The utility provider's outsourcing partners are expected to deliver on innovation

Scottish Water is turning its outsourcing partners into innovation hubs. In April, the publicly owned company announced a series of contracts worth £120 million for the delivery of operational IT services with Fujitsu Services (for service desk, desktop and infrastructure services), Tata Consultancy Services (for applications management and integration and BI development) and BT (for mobile, data, voice and networks).

An earlier phase of the programme saw ATOS Origin, Fujitsu, Logica, SAIC and TCS engaged as ‘framework partners’ for Scottish Water’s rolling programme of capital expenditure on application development projects.

But the company is counting on those vendors to play a big role in the innovation it sees as crucial to growth, boosting efficiencies and increasing competitiveness.

As David Brown, general manager for IT at Scottish Water, says, the package is designed to “deliver significant cost savings and an enhanced service, and to exploit the extensive development capabilities of some of the most innovative companies in the business”.

And there is nothing casual about that arrangement; those companies are expected to deliver on innovation.

Leveraging a new IT infrastructure created after its formation as part of the merger of three of Scotland’s main water authorities in 2002, the organisation has now established a service delivery model (inspired by Gartner’s IS Lite model) that uses a much-reduced group of key suppliers. Those moves support three key themes, says Brown: the enhancement of services to support 24/7, 365 days a year operation; to reduce IT costs; and to “create a scenario where we could drive innovation into the business”.

Savings were key, says Brown, but “the innovation piece is massively important to us – it is baked into the contract.”
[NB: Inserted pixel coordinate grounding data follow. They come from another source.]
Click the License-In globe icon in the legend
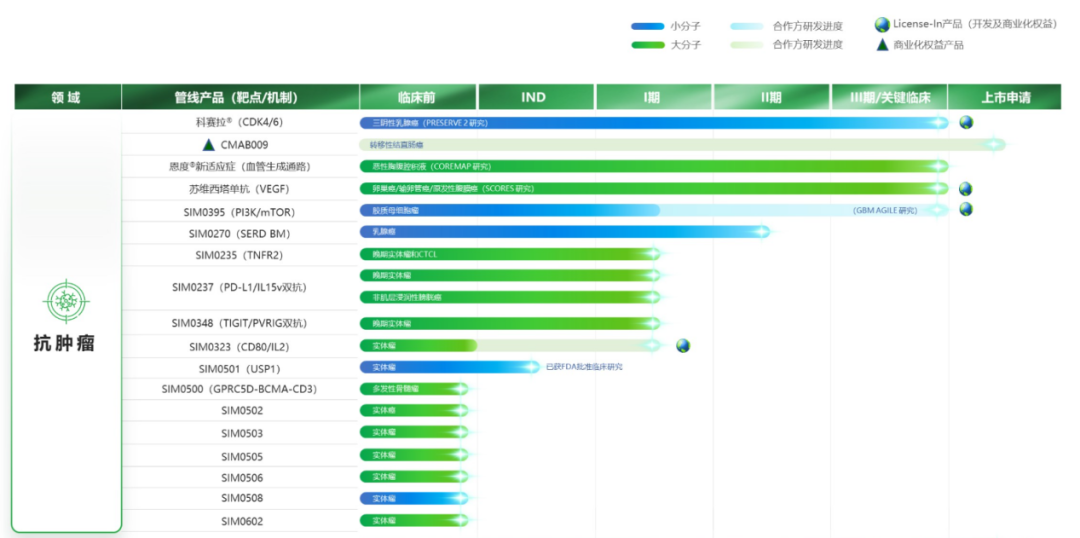Image resolution: width=1080 pixels, height=538 pixels. click(x=881, y=25)
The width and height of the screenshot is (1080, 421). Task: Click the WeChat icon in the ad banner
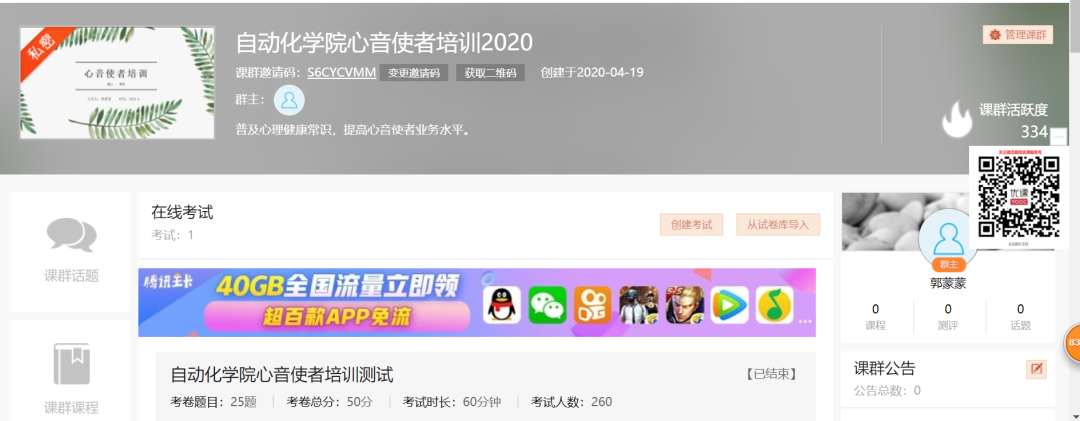coord(547,305)
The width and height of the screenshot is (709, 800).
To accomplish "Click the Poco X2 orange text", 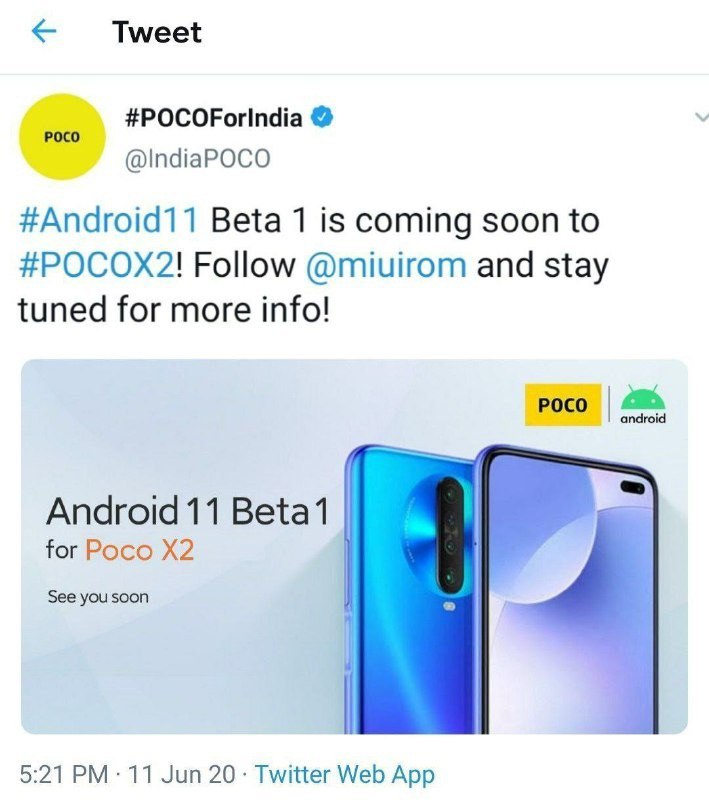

“The essence of these contracts is much more than just about service. We are integrating these companies as partners within our delivery model. Notwithstanding that, we are establishing a formal Innovation Forum that will bring together key business people in Scottish Water with senior people from our new partners.”

The formal structure behind this involves quarterly meetings in which the business executives lay their challenges on the table. The service partners’ job is to work to deliver to those aspirations, with a risk/reward programme recognising developments that create value for the business.

But Brown resisted pressure from Scottish Water lawyers to make the Innovation Forum an obligatory part of the overall governance.

“I want it to have its own contractual structure, and something that the partners would want to do rather than be forced to do. Because we are trying to create an ambience there that is genuinely about wanting to innovate, wanting to push the envelope, with opportunities there for the partners too.”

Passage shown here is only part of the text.